- [FRAGMENTO DE ORIGEN]
────────

En su momento tuve el deseo de ser misionera, pero el medio en el que fui criada como la prima estudiosa, me exigía ir a la universidad y estudiar una carrera. No me disgustaba la idea. Era un sueño y no estaba mal. Mi curiosidad y mi pasión por enseñar y narrar me llevaron a elegir la carrera de Historia. Me encantaba la idea de conocer más sobre la historia antigua, incluso estuve muy contenta cuando estudié para un examen del libro de Daniel y saqué 5. Luego me interesaron otros temas y me poco a poco fui de nuevo a pescar al mar de Tiberias.
El llamado desde la orilla
Terminé mi carrera y en las vacaciones de fin de año el Señor proveyó para un viaje de una semana a una comunidad indígena en el Amazonas. Allí vi de primera mano el significado de ‘misiones transculturales’, donde el misionero aprende y se adapta a una nueva y diferente cultura e idioma con el fin de comunicar de una manera clara y eficaz el Evangelio. Vi cómo los misioneros que están en este lugar luchan, agradecen, se esfuerzan y ven la gracia del Señor a cada instante. Vi cómo el Señor me dio la gracia con los niños indígenas que, aunque no hablábamos el mismo idioma, nos divertíamos casi todo el tiempo. Vi la necesidad en los ojos de aquellos jóvenes y adultos de tener una esperanza que les ayudara a vivir más allá de sus temores. Pero, sobre todo, vi las brasas puestas, el escenario listo en el que el Señor me recordaba el llamado que había silenciado por años. Era una pregunta sobre qué estaba pescando, sobre si había una labor específica de extender su Evangelio, su iglesia a otras fronteras culturales, incluso dentro de mí país.

────────

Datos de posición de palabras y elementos
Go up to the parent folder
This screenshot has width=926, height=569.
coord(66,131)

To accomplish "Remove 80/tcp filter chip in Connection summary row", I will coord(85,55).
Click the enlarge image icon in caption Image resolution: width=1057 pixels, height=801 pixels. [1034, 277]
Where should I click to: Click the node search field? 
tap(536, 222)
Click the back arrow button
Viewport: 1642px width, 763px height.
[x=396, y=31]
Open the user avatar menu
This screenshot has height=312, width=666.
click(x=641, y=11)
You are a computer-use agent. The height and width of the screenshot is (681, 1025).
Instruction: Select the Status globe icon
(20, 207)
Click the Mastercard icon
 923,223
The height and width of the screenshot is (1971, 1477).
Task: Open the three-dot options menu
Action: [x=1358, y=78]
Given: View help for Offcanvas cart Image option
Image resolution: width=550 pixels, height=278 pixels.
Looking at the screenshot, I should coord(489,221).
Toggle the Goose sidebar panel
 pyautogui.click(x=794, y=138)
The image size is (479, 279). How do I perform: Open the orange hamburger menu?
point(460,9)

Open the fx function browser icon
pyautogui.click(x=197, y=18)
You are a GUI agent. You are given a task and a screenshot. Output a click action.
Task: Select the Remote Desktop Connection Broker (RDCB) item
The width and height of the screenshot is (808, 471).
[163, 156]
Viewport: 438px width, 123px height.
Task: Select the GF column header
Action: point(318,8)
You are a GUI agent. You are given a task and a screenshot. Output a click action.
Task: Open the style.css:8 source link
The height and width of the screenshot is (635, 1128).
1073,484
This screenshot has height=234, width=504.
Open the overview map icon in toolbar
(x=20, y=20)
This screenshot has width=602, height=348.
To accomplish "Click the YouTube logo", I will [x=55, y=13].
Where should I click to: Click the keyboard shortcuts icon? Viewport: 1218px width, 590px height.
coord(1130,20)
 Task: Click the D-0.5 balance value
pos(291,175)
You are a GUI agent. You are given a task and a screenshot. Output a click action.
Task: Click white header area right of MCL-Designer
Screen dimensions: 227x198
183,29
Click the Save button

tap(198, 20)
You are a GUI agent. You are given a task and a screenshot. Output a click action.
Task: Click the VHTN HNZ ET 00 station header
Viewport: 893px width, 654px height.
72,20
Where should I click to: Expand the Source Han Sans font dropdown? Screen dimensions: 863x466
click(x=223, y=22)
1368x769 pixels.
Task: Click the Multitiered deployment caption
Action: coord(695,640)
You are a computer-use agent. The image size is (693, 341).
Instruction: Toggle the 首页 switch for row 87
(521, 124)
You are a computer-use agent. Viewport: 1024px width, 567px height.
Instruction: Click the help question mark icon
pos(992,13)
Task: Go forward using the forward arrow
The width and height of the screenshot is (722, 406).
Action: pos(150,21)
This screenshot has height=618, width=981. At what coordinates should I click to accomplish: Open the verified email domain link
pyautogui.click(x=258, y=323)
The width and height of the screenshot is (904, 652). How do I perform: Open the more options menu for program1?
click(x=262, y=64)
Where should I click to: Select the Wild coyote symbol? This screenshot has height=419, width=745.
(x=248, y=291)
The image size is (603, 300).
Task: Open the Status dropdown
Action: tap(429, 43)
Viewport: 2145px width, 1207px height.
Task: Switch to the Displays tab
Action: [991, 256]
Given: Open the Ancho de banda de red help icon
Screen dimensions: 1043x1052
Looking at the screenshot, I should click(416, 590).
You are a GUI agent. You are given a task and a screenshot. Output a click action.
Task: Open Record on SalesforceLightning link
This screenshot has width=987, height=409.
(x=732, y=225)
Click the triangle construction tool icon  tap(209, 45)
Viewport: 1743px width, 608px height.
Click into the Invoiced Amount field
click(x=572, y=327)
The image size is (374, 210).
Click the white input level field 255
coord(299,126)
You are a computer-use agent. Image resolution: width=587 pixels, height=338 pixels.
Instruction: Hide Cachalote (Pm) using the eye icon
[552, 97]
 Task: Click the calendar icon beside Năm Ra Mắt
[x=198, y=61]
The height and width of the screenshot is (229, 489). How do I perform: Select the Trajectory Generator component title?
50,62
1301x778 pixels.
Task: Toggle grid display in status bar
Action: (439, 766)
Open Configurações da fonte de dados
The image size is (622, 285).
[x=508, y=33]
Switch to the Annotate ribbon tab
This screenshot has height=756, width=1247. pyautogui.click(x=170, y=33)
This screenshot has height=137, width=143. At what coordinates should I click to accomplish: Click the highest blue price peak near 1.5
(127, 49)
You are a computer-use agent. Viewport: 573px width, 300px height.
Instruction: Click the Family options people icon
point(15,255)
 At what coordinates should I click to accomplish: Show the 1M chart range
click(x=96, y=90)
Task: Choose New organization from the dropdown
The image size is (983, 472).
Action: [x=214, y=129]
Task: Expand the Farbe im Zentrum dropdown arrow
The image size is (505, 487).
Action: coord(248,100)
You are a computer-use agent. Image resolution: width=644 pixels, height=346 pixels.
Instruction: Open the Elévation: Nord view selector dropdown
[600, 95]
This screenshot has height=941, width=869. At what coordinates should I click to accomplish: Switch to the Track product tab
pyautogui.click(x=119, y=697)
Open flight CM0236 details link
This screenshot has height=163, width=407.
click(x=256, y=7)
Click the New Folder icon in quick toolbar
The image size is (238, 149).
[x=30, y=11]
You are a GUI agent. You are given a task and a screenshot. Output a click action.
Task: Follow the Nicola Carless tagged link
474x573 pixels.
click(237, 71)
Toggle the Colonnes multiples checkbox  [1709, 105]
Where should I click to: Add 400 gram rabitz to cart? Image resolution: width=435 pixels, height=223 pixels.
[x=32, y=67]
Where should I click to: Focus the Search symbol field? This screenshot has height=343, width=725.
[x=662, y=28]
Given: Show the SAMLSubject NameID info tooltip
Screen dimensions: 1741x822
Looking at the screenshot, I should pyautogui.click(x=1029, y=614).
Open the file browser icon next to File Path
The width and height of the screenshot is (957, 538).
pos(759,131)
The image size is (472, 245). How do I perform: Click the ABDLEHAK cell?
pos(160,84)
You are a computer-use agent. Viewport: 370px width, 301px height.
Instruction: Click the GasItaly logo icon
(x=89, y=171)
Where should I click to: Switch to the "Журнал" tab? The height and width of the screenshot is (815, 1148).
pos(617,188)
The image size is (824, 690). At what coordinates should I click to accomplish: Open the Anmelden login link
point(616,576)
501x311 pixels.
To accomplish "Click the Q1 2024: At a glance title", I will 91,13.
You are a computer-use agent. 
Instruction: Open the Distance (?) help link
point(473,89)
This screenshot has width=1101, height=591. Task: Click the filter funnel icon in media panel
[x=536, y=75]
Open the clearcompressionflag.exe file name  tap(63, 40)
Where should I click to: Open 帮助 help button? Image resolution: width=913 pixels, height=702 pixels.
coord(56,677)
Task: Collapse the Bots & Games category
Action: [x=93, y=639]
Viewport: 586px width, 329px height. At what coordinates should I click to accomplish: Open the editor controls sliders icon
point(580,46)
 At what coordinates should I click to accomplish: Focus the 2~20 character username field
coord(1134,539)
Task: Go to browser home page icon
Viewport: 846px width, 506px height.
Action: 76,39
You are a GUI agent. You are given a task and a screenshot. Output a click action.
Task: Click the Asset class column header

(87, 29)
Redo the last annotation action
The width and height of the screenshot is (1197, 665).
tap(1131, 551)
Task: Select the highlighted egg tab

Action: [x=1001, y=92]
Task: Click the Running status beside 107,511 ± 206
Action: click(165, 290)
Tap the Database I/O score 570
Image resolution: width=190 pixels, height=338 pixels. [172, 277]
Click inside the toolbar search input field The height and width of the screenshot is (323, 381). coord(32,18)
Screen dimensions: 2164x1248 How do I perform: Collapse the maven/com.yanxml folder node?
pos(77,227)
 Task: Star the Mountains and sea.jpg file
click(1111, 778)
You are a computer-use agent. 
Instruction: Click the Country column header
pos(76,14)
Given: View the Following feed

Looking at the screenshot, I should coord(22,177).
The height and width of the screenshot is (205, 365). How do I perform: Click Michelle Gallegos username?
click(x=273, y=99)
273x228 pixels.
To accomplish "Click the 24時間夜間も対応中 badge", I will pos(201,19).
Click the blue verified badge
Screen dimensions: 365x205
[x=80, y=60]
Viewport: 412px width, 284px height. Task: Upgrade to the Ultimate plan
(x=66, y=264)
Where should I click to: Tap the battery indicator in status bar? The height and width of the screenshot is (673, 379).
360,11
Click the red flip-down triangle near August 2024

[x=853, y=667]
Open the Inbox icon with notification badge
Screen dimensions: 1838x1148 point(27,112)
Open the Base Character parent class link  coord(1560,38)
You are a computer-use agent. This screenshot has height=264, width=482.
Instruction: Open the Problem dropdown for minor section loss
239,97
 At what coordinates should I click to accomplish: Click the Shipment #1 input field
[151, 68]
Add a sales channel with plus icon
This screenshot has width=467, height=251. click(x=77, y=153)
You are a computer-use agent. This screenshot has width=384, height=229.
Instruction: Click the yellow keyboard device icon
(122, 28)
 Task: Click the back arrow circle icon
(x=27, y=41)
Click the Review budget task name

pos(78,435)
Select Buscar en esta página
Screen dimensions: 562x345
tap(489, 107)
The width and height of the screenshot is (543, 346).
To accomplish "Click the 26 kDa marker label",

────────

- [TAREAS POR HACER]
1. En el relato sobre el llamado misionero, ¿qué acciones de los misioneros se enumeran en la oración que comienza con «Vi cómo los misioneros que están en este lugar»?
2. Retoma el relato sobre el llamado misionero a partir de su última oración.

- [RESULTADOS POR TAREA]
1. Luchan, agradecen, se esfuerzan y ven la gracia del Señor a cada instante.

2.
Fue como llegar a la playa, ver las brasas, el pescado y el pan, pero regresar a contar los peces. Volví a Medellín y empecé a trabajar enseñando Ciencias Sociales en bachillerato. Así transcurrió otro año, y el Señor, en su misericordia, regresó al mar de Tiberias, a recordarme el llamado. Volvió a proveer para ir al Amazonas, al mismo lugar. Los niños se veían más grandes, pero con más necesidad de conocer al Salvador. Me partió el corazón presenciar el paso al cementerio de una familia a enterrar un pariente. ¡Se iba a una eternidad sin Cristo! No podía perder más tiempo. Era hora de atender ese llamado. Regresé a Medellín con esa determinación.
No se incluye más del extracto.